START GIVEN INFORMATION

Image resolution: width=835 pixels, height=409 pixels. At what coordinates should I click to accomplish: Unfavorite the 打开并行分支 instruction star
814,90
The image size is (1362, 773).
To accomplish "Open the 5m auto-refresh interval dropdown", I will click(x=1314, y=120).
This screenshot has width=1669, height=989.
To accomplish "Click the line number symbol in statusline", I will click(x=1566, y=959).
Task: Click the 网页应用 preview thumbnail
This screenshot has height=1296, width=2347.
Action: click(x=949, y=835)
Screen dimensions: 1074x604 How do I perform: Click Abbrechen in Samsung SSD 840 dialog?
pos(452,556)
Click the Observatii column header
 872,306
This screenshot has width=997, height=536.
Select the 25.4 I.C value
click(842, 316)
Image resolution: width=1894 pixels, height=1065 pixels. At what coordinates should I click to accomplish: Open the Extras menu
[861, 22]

END GIVEN INFORMATION

EXERCISE:
Find every line of the data that includes the string "will". Copy each of those lines.

EXERCISE OUTPUT:
To accomplish "Open the 5m auto-refresh interval dropdown", I will click(x=1314, y=120).
To accomplish "Click the line number symbol in statusline", I will click(x=1566, y=959).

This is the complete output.